> [DIRECTIONS]
Rewrite the work log entry, everything from "Friday, June 19, 2026" down to "in the bigquery.", with "data scientist team" changed to "analytics team".

> [EXTRACT]
-- -- --
Friday, June 19, 2026
Priorities
- Resolve the Insider ingestion pipeline issue — DA-1349
Work Log
Insider Ingestion Pipeline — The export file is too large — DA-1349
Situation: The Insider ingestion pipeline was failed due to the export file was more than 1GB, and it's prohibited. Additionally, I need to fix this data as soon as possible because the data scientist team needs the Insider data for cutover dashboard queries from Mixpanel to Insider.
Task: Resolve the issue and fix the yesterday data so that it's available in the bigquery.
Action I modified the script to use a wildcard to export the data into multiple files, and fixed the yesterday data. Find the detail below:
before
json_filename=$(echo "$filename" | sed -e "s/.csv/.json/g")
echo "Extracting to JSON: gs://${BUCKET}/temp/${json_filename}"
bq extract \
--location=asia-southeast2 \
--destination_format NEWLINE_DELIMITED_JSON \
"${TEMP_DATASET_ID}.${TEMP_TABLE_ID}" \
gs://"$BUCKET"/temp/"$json_filename"
after
json_filename=$(echo "$filename" | sed -e "s/.csv/-*.json/g")
echo "Extracting to JSON: gs://${BUCKET}/temp/${json_filename}"
bq extract \
--location=asia-southeast2 \
--destination_format NEWLINE_DELIMITED_JSON \
"${TEMP_DATASET_ID}.${TEMP_TABLE_ID}" \
gs://"$BUCKET"/temp/"$json_filename"
-- -- --
> [GIVEN INFORMATION]
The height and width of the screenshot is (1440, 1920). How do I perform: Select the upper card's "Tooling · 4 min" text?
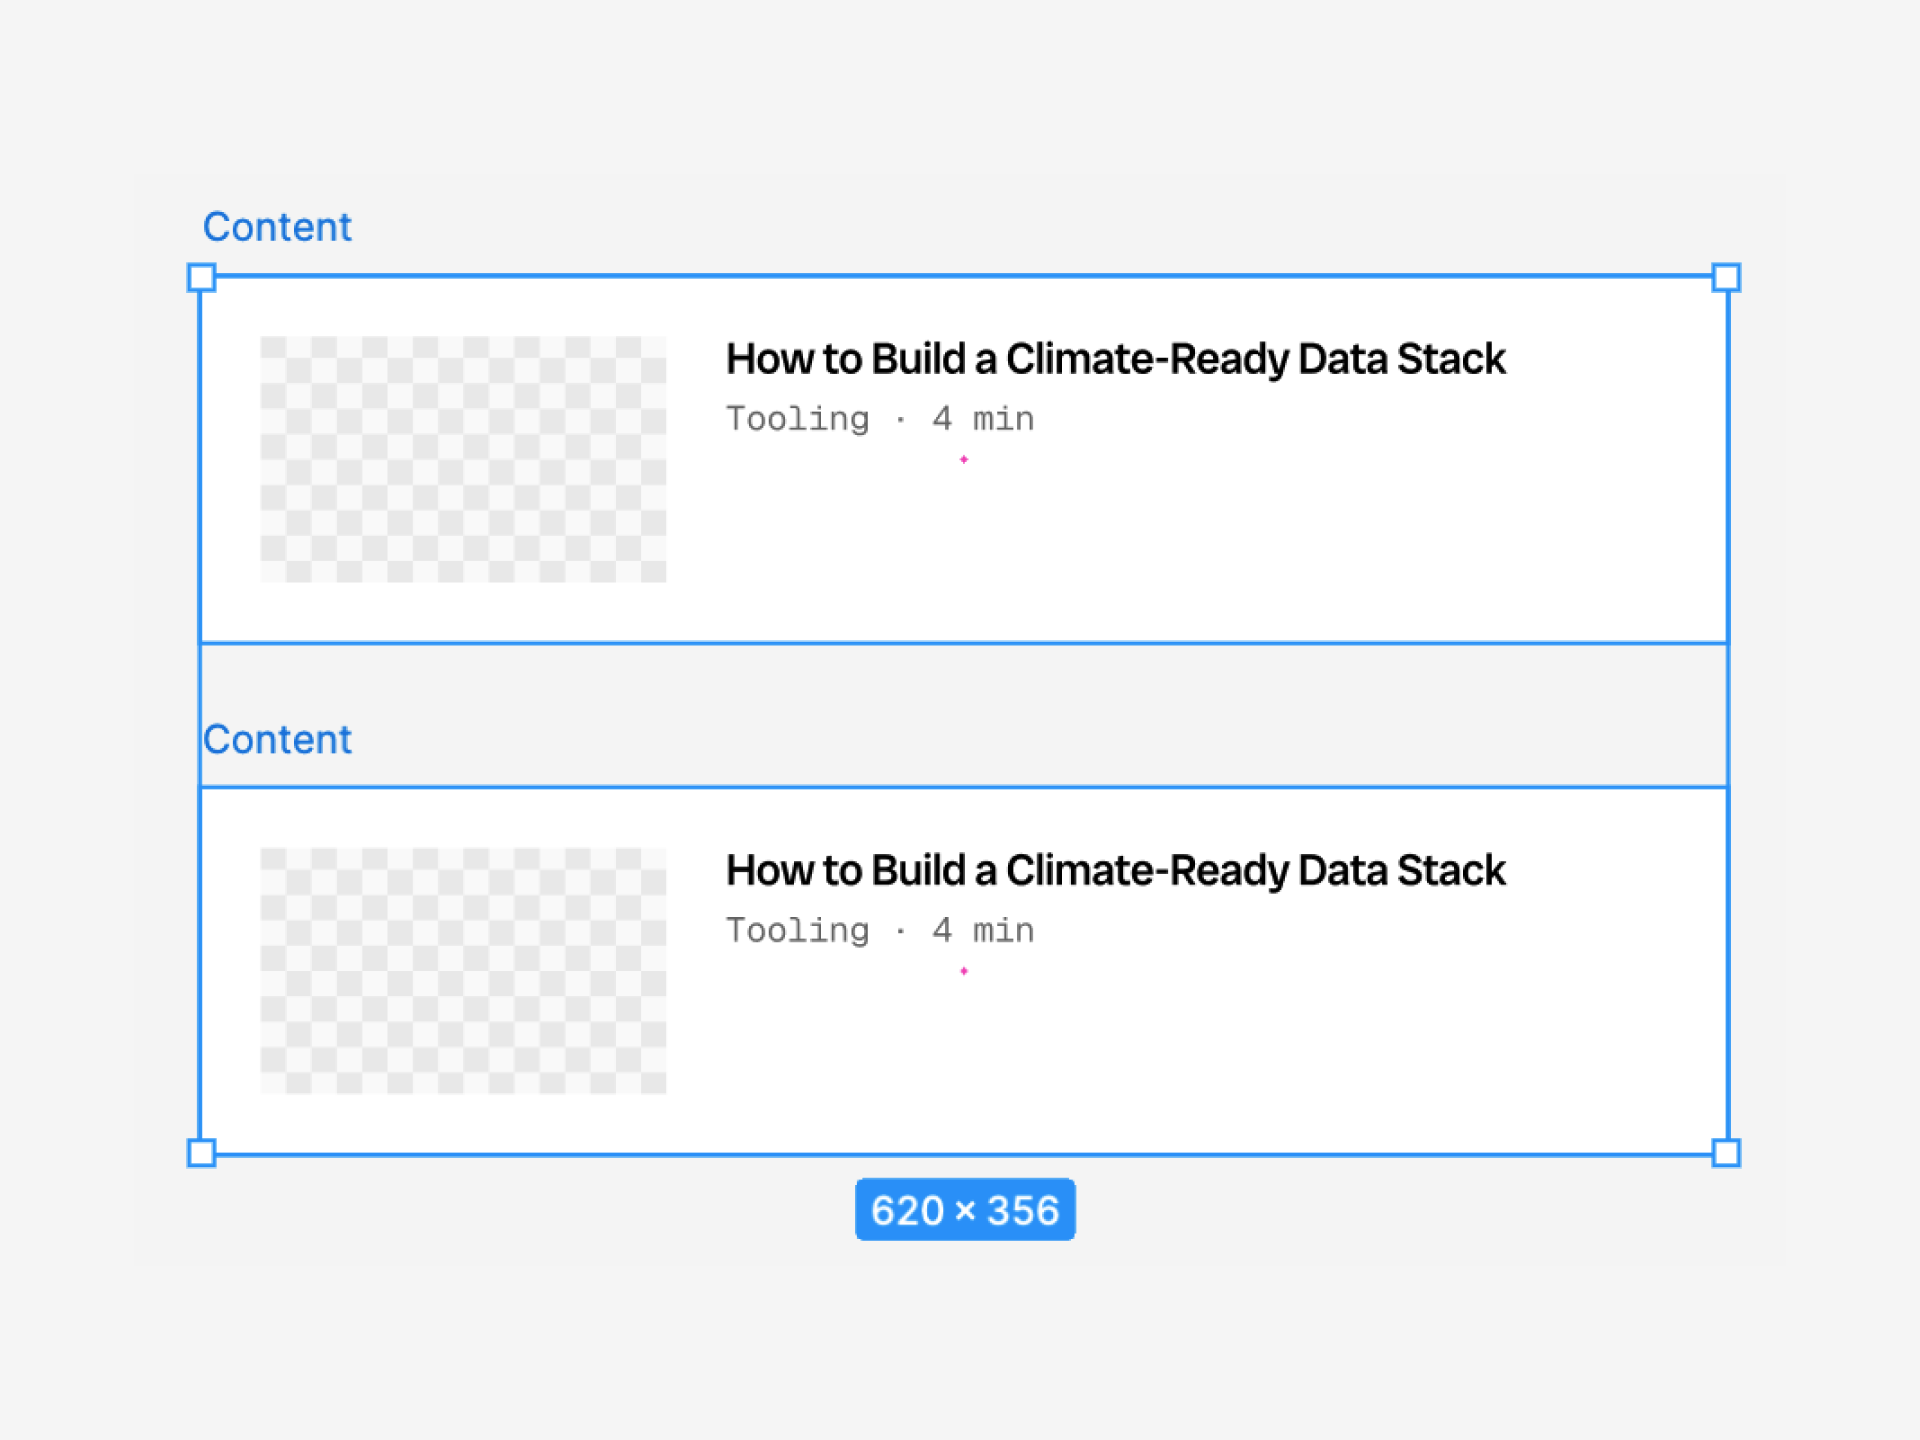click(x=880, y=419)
-- -- --
> [ANSWER AREA]
Friday, June 19, 2026
Priorities
- Resolve the Insider ingestion pipeline issue — DA-1349
Work Log
Insider Ingestion Pipeline — The export file is too large — DA-1349
Situation: The Insider ingestion pipeline was failed due to the export file was more than 1GB, and it's prohibited. Additionally, I need to fix this data as soon as possible because the analytics team needs the Insider data for cutover dashboard queries from Mixpanel to Insider.
Task: Resolve the issue and fix the yesterday data so that it's available in the bigquery.